THE TASK - Rewrite the items below, swapping every "computer-use agent" for "desktop assistant" and keeping the rest unchanged.

INFORMATION SUPPLIED -
— begin —
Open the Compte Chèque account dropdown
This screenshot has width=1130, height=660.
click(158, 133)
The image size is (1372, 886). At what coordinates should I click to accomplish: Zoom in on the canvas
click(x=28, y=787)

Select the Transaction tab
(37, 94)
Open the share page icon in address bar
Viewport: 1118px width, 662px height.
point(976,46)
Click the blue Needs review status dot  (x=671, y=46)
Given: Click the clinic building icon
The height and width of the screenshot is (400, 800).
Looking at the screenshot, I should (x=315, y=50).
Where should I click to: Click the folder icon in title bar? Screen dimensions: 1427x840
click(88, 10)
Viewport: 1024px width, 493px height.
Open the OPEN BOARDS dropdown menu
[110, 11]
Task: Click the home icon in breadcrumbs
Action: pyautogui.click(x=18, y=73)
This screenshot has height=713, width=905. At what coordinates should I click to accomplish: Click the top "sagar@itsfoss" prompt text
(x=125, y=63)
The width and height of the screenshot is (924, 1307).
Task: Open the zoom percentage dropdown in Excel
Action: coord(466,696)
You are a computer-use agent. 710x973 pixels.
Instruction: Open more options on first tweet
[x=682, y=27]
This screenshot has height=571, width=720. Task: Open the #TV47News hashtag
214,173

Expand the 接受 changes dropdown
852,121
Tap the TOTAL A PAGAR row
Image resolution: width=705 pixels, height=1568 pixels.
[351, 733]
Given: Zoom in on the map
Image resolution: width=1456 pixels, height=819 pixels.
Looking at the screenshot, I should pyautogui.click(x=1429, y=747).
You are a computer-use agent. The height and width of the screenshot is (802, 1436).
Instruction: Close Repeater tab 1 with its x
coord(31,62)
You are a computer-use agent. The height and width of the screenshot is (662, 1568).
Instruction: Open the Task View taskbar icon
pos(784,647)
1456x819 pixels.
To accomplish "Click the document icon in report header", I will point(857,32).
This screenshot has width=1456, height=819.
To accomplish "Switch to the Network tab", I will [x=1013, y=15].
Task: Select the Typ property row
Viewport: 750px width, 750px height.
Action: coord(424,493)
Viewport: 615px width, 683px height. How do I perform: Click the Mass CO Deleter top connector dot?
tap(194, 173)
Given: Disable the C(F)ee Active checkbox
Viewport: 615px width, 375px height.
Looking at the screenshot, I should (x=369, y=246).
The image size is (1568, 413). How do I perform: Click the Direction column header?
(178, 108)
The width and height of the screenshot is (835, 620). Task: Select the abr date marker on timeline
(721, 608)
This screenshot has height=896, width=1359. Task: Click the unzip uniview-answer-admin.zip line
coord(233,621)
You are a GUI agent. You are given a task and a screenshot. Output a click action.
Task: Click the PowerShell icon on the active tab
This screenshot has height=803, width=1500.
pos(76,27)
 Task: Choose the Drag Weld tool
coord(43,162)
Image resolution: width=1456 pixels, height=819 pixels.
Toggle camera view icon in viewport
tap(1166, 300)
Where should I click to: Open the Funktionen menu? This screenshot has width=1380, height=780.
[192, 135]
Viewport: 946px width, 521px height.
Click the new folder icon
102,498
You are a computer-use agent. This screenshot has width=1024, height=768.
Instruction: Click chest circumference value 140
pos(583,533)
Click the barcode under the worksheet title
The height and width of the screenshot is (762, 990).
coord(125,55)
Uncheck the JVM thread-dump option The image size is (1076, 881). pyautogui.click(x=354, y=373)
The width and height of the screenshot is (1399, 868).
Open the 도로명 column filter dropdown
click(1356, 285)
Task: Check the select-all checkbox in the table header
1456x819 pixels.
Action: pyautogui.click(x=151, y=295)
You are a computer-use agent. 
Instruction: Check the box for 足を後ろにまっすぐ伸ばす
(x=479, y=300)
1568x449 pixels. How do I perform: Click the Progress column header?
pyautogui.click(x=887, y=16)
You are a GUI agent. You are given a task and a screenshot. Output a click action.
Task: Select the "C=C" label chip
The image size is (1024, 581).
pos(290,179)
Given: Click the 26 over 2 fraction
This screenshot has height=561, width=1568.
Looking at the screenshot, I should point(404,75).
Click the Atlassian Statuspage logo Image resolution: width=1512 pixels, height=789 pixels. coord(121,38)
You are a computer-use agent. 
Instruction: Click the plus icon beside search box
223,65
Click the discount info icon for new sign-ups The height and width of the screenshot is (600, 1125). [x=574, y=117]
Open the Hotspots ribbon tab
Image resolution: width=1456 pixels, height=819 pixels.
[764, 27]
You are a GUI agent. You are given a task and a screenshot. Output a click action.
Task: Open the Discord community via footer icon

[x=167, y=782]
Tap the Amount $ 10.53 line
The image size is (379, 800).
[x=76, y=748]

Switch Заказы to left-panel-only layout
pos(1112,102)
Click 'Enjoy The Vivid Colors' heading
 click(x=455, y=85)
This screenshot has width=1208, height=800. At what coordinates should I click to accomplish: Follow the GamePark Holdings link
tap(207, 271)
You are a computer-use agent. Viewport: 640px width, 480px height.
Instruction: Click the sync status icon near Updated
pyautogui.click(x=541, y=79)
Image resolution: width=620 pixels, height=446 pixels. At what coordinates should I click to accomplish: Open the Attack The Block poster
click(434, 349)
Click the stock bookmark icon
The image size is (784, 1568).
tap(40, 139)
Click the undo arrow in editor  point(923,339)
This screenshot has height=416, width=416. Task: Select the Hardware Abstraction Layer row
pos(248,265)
— end —
EXPECTED ANSWER -
Open the Compte Chèque account dropdown
This screenshot has width=1130, height=660.
click(158, 133)
The image size is (1372, 886). At what coordinates should I click to accomplish: Zoom in on the canvas
click(x=28, y=787)

Select the Transaction tab
(37, 94)
Open the share page icon in address bar
Viewport: 1118px width, 662px height.
point(976,46)
Click the blue Needs review status dot  (x=671, y=46)
Given: Click the clinic building icon
The height and width of the screenshot is (400, 800).
Looking at the screenshot, I should (x=315, y=50).
Where should I click to: Click the folder icon in title bar? Screen dimensions: 1427x840
click(88, 10)
Viewport: 1024px width, 493px height.
Open the OPEN BOARDS dropdown menu
[110, 11]
Task: Click the home icon in breadcrumbs
Action: pyautogui.click(x=18, y=73)
This screenshot has height=713, width=905. At what coordinates should I click to accomplish: Click the top "sagar@itsfoss" prompt text
(x=125, y=63)
The width and height of the screenshot is (924, 1307).
Task: Open the zoom percentage dropdown in Excel
Action: coord(466,696)
You are a desktop assistant. 710x973 pixels.
Instruction: Open more options on first tweet
[x=682, y=27]
This screenshot has height=571, width=720. Task: Open the #TV47News hashtag
214,173

Expand the 接受 changes dropdown
852,121
Tap the TOTAL A PAGAR row
Image resolution: width=705 pixels, height=1568 pixels.
[351, 733]
Given: Zoom in on the map
Image resolution: width=1456 pixels, height=819 pixels.
Looking at the screenshot, I should pyautogui.click(x=1429, y=747).
You are a desktop assistant. The height and width of the screenshot is (802, 1436).
Instruction: Close Repeater tab 1 with its x
coord(31,62)
You are a desktop assistant. The height and width of the screenshot is (662, 1568).
Instruction: Open the Task View taskbar icon
pos(784,647)
1456x819 pixels.
To accomplish "Click the document icon in report header", I will point(857,32).
This screenshot has width=1456, height=819.
To accomplish "Switch to the Network tab", I will [x=1013, y=15].
Task: Select the Typ property row
Viewport: 750px width, 750px height.
Action: coord(424,493)
Viewport: 615px width, 683px height. How do I perform: Click the Mass CO Deleter top connector dot?
tap(194, 173)
Given: Disable the C(F)ee Active checkbox
Viewport: 615px width, 375px height.
Looking at the screenshot, I should (x=369, y=246).
The image size is (1568, 413). How do I perform: Click the Direction column header?
(178, 108)
The width and height of the screenshot is (835, 620). Task: Select the abr date marker on timeline
(721, 608)
This screenshot has height=896, width=1359. Task: Click the unzip uniview-answer-admin.zip line
coord(233,621)
You are a GUI agent. You are given a task and a screenshot. Output a click action.
Task: Click the PowerShell icon on the active tab
This screenshot has height=803, width=1500.
pos(76,27)
 Task: Choose the Drag Weld tool
coord(43,162)
Image resolution: width=1456 pixels, height=819 pixels.
Toggle camera view icon in viewport
tap(1166, 300)
Where should I click to: Open the Funktionen menu? This screenshot has width=1380, height=780.
[192, 135]
Viewport: 946px width, 521px height.
Click the new folder icon
102,498
You are a desktop assistant. This screenshot has width=1024, height=768.
Instruction: Click chest circumference value 140
pos(583,533)
Click the barcode under the worksheet title
The height and width of the screenshot is (762, 990).
coord(125,55)
Uncheck the JVM thread-dump option The image size is (1076, 881). pyautogui.click(x=354, y=373)
The width and height of the screenshot is (1399, 868).
Open the 도로명 column filter dropdown
click(1356, 285)
Task: Check the select-all checkbox in the table header
1456x819 pixels.
Action: pyautogui.click(x=151, y=295)
You are a desktop assistant. 
Instruction: Check the box for 足を後ろにまっすぐ伸ばす
(x=479, y=300)
1568x449 pixels. How do I perform: Click the Progress column header?
pyautogui.click(x=887, y=16)
You are a GUI agent. You are given a task and a screenshot. Output a click action.
Task: Select the "C=C" label chip
The image size is (1024, 581).
pos(290,179)
Given: Click the 26 over 2 fraction
This screenshot has height=561, width=1568.
Looking at the screenshot, I should point(404,75).
Click the Atlassian Statuspage logo Image resolution: width=1512 pixels, height=789 pixels. coord(121,38)
You are a desktop assistant. 
Instruction: Click the plus icon beside search box
223,65
Click the discount info icon for new sign-ups The height and width of the screenshot is (600, 1125). [x=574, y=117]
Open the Hotspots ribbon tab
Image resolution: width=1456 pixels, height=819 pixels.
[764, 27]
You are a GUI agent. You are given a task and a screenshot. Output a click action.
Task: Open the Discord community via footer icon

[x=167, y=782]
Tap the Amount $ 10.53 line
The image size is (379, 800).
[x=76, y=748]

Switch Заказы to left-panel-only layout
pos(1112,102)
Click 'Enjoy The Vivid Colors' heading
 click(x=455, y=85)
This screenshot has width=1208, height=800. At what coordinates should I click to accomplish: Follow the GamePark Holdings link
tap(207, 271)
You are a desktop assistant. Viewport: 640px width, 480px height.
Instruction: Click the sync status icon near Updated
pyautogui.click(x=541, y=79)
Image resolution: width=620 pixels, height=446 pixels. At what coordinates should I click to accomplish: Open the Attack The Block poster
click(434, 349)
Click the stock bookmark icon
The image size is (784, 1568).
tap(40, 139)
Click the undo arrow in editor  point(923,339)
This screenshot has height=416, width=416. Task: Select the Hardware Abstraction Layer row
pos(248,265)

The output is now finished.